● Set problem a
Identify each line in the records below that contains the word "height" and copy those lines.

-------------------------

While the murder of presidential candidate Fernando Villavicencio shocked Ecuador Aug. 9, the bishops' conference in the South American country expressed its solidarity with Villavicencio's family and condemned growing rates of violence.

In a statement posted on X, the platform formerly known as Twitter, the bishops said that they will "join initiatives to recover security" in Ecuador, where violence waged by drug cartels has pushed up murder rates, forced thousands of people to migrate and has now jeopardized the credibility of a presidential election that will be held Aug. 20.

"We also ratify our commitment to pray and work for peace based on liberty, justice and truth," the statement read.

Villavicencio was murdered as he left a campaign rally at a school in the capital city of Quito, and entered a vehicle that was not bulletproof. Police said the car was shot at 40 times by men on motorcycles.

On the campaign trail, the candidate had spoken out about the growing influence of drug cartels in the South American country, whose ports on the Pacific Ocean have become an important transit point for cocaine shipments headed to Asia and the United States. He also campaigned against corruption.

-------------------------

● Set problem b
According to the news report on Fernando Villavicencio's murder, how many times did police say the car was shot at?

● Raw records
-------------------------

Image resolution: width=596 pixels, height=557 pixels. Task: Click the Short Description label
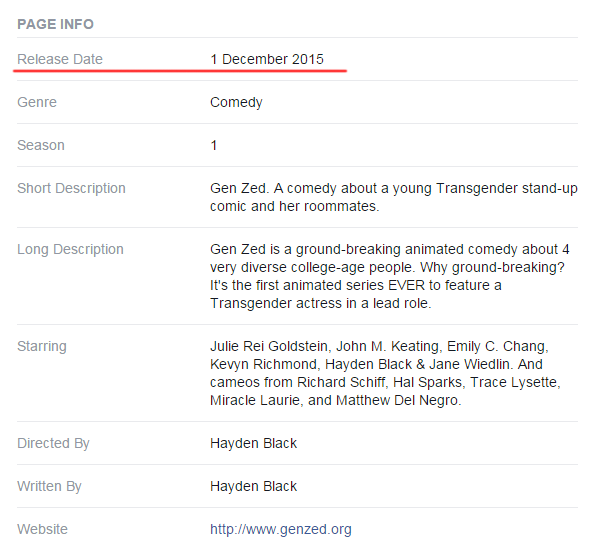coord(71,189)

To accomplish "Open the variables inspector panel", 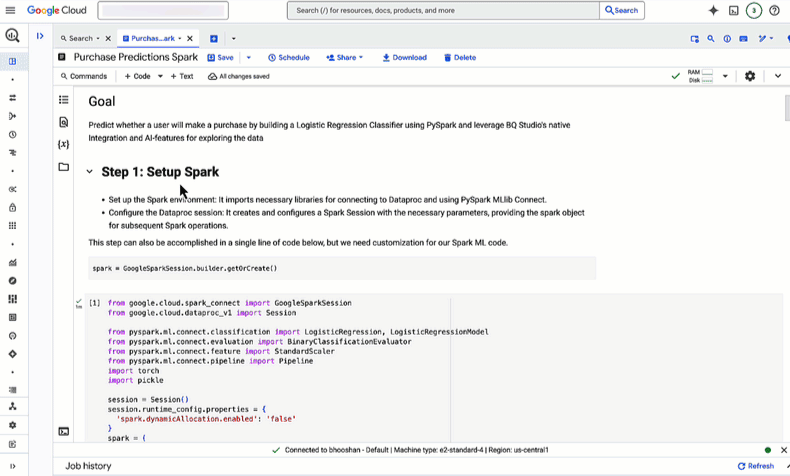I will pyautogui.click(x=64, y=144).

-------------------------

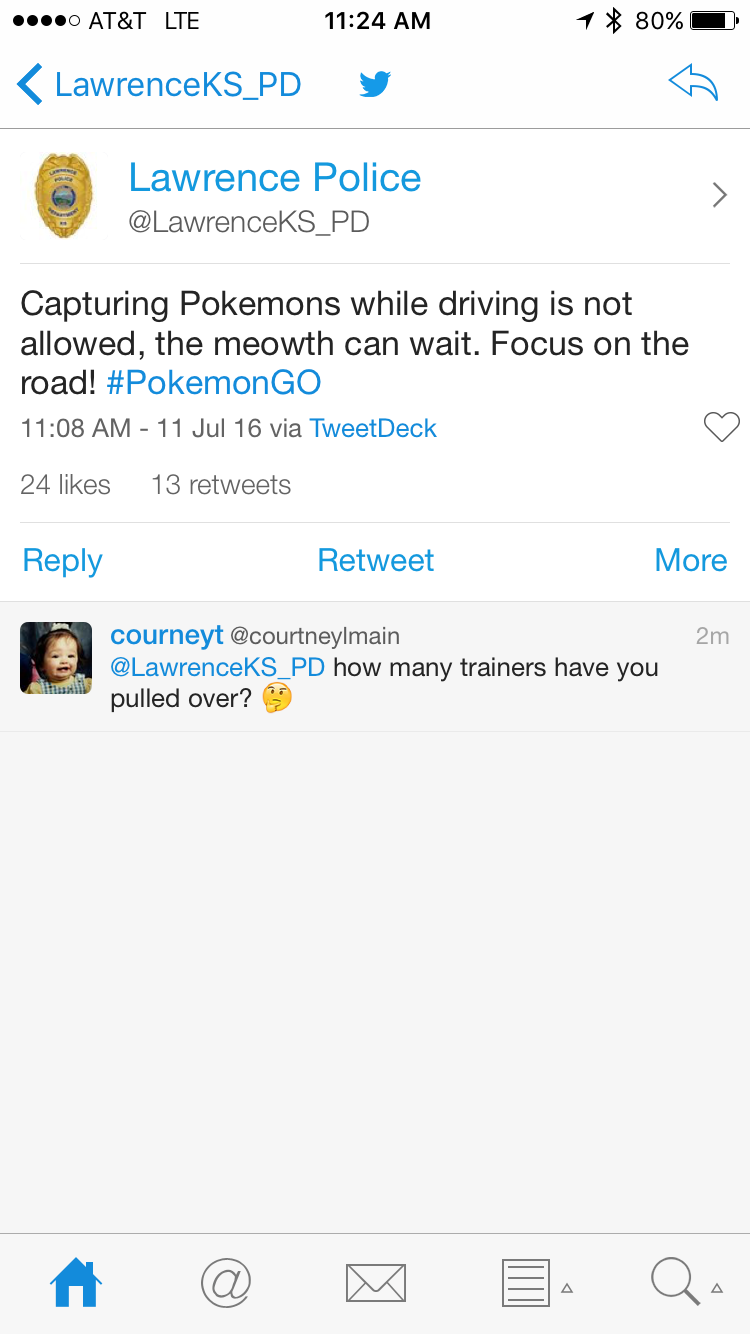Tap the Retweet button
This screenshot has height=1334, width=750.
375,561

-------------------------

● Full solution a
Image resolution: width=596 pixels, height=557 pixels. Task: Click the Short Description label
This screenshot has height=1334, width=750.

● Full solution b
40 times.